Why are Poisson distribution and Exponential distribution special case of Gamma distribution? I am aware that Gamma distribution is used as a conjugate prior distribution for various types of rate parameters such as in Poisson distribution and Exponential distribution.
People say that Exponential distribution is a special cases of the gamma distribution. How to understand is sentence? Can anyone share some comments on this?
 A: The Gamma and the exponential distributions have several different parametrizations. Let's use:

*

*Gamma: $f(x)=\frac{\beta^{\alpha}}{\Gamma(\alpha)}x^{\alpha-1}e^{-\beta x}$, where:

*

*$\alpha$ is a shape parameter: if $0<\alpha\le 1$ then $f(x)$ is strictly decreasing, if $\alpha>1$ then it is bell-shaped;

*$\beta>0$ is a rate (or inverse scale) parameter, the rate at which $f(x)$ increases or decreases;

*$\Gamma$ is the gamma function.





*

*Exponential: $f(x)=\lambda e^{-\lambda x}$, where

*

*$\lambda>0$ is a rate (or inverse scale) parameter, the rate at which $f(x)$ decreases.
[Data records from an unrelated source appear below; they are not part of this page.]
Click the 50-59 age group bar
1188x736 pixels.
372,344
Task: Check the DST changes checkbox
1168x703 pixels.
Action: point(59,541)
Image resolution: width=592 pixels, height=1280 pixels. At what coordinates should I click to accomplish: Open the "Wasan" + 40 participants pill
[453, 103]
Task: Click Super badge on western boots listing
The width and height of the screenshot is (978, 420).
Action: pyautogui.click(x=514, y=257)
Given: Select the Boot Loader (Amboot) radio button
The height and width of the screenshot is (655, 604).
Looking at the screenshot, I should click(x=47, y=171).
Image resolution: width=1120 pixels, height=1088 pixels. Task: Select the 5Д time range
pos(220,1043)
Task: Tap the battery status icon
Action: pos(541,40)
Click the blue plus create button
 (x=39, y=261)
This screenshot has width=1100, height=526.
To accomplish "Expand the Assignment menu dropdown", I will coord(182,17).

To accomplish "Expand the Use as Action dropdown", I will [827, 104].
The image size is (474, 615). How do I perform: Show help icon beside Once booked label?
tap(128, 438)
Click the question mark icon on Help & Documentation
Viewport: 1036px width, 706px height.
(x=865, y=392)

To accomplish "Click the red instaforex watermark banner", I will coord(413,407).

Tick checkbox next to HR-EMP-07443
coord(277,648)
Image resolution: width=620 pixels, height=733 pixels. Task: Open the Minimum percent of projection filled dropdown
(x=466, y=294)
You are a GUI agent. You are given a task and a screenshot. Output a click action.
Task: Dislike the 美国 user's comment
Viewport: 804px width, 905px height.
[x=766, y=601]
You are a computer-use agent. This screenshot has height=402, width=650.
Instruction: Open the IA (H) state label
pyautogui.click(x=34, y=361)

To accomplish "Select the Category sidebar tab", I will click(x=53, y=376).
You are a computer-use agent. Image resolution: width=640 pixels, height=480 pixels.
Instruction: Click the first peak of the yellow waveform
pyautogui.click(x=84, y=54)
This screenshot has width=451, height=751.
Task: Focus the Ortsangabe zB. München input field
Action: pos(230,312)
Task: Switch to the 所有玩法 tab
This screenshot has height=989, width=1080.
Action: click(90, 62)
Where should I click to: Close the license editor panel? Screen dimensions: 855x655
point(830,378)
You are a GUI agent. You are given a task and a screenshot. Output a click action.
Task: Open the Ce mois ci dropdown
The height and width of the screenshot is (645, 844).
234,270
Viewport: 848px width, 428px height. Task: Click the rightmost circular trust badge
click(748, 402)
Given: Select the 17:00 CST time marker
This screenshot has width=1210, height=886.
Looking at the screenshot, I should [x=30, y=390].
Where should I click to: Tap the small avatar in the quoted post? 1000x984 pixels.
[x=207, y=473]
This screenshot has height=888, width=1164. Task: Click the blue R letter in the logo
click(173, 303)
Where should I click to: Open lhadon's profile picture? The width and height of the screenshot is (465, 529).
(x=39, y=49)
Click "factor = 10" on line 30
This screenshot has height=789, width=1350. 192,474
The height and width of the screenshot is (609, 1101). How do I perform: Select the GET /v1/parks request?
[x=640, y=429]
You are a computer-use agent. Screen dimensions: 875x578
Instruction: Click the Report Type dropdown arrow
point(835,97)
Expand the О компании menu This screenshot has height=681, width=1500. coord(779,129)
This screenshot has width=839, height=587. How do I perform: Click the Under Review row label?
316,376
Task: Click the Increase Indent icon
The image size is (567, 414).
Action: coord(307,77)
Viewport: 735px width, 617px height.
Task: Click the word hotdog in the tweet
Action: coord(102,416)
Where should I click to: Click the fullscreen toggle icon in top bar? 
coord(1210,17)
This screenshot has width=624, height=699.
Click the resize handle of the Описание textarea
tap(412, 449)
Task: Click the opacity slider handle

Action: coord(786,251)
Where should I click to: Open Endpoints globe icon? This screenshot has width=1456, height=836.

Since an exponential density is strictly decreasing, a Gamma density can have similar shape only if $\alpha\le 1$.
If you try $\alpha=1$ you get:
$$f(x)=\frac{\beta^{\alpha}}{\Gamma(\alpha)}x^{\alpha-1}e^{-\beta x}=\frac{\beta^1}{\Gamma(1)}x^0e^{-\beta x}=\beta e^{-\beta x}\qquad (\Gamma(1)=0!=1)$$
which is the density of an exponential random variable.
The exponential distribution is the probability distribution of the time (a continuous variable) between events in a Poisson point process, but a Poisson distribution is not a special case of a Gamma distribution (see Xi'an's comment).
A: There are various ways to show two probability distributions are equal, examples include showing equality for any of the following:

*

*Probability functions (pmf or pdf)

*Cumulative distribution functions

*Moment generating functions

*Characteristic functions

For the gamma distribution there are various parameterizations, as shown on its Wikipedia page. We know the exponential only has one parameter, while the gamma has two, so we want to transform away one of these parameters. The pdf of the gamma distribution here, https://en.wikipedia.org/wiki/Gamma_distribution, with alpha and beta is already fairly similar to the exponential and substituting $\alpha = 1$ and noting that they have the same support gives the answer.